Bei einigen der getesteten Tarife handelt es sich um Verträge für einzelne Reisen, bei anderen um Jahres­verträge. Wird ein Jahres­vertrag nicht recht­zeitig gekündigt, verlängert er sich auto­matisch um ein weiteres Jahr. Einige Versicherungs­pakete werden im zweiten Jahr sogar deutlich teurer! Reisenden bleibt dann nur: Zähne zusammenbeißen, die Rechnung zahlen und zum nächsten Jahr kündigen. Wer auf einem Reiseportal abschließt, sollte daher unbe­dingt auf die Lauf­zeiten der Verträge achten, das erspart unter Umständen viel Ärger im Folge­jahr.

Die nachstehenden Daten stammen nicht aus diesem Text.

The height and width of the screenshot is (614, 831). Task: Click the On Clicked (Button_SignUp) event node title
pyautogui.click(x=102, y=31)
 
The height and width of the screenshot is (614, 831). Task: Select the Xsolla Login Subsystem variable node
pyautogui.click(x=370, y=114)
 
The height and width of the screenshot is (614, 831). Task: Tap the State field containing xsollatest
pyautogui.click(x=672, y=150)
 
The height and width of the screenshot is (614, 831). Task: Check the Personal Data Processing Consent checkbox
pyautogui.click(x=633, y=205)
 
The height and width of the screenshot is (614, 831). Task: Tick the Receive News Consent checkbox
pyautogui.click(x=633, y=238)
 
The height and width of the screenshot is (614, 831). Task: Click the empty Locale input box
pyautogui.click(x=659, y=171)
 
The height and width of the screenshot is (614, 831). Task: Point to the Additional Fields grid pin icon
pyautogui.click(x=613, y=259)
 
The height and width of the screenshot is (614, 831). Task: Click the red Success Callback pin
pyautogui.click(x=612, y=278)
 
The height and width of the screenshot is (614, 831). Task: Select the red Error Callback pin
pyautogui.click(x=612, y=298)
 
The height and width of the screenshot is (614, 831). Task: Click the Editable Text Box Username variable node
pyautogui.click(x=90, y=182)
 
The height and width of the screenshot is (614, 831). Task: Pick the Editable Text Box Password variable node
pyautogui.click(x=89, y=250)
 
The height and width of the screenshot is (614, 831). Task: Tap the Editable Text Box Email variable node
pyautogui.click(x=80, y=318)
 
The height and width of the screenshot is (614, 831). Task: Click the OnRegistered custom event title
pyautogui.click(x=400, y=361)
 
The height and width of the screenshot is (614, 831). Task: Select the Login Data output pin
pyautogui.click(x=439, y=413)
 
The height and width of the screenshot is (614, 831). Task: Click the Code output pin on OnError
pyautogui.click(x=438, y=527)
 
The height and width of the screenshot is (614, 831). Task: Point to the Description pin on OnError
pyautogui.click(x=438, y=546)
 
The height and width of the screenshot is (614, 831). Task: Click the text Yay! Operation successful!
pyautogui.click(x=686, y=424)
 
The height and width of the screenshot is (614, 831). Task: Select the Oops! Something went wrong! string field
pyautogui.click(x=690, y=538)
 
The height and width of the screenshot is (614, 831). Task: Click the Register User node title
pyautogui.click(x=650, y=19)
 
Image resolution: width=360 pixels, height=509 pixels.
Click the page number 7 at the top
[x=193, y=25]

Was empfiehlt die Stiftung Warentest?

Obwohl Reisende auf den Reiseportalen mindestens das bekommen, was sie unbe­dingt brauchen, empfehlen wir, diese Angebote links liegen zu lassen und direkt beim Versicherer abzu­schließen. Reisende bekommen dort bessere Tarife ohne Selbst­beteiligung und zahlen nur für das, was sie wirk­lich brauchen. In unseren letzten Unter­suchungen zu Reise­versicherungen gab es allein bei der Auslandskrankenversicherung 52 sehr gute Tarife (von 43 Anbietern), während bei der Reiserücktrittsversicherung immerhin 62 Policen (von 15 Anbietern) als gut bewertet wurden. Der Abschluss geht ebenfalls schnell im Internet und macht nur wenig mehr Aufwand.

Was kostet ein sinn­volles Reise­versicherungs-Paket?

Wer beim Versicherer nur das kauft, was er wirk­lich braucht – nämlich eine Auslandskrankenversicherung und bei Bedarf eine Reiserücktrittsversicherung – spart Geld. Familien zahlen bei einer 1500 Euro teuren Reise für beide Policen zusammen nur rund 78 Euro, Singles rund 62 Euro. Wie das geht, zeigt unser Versicherungs­vorschlag, den Sie zusammen mit dem Test frei­schalten können.

Dieser Test wird regel­mäßig aktualisiert. Nutzer­kommentare können sich daher auf einen früheren Stand beziehen. Letzte Aktualisierung: 12. November 2019.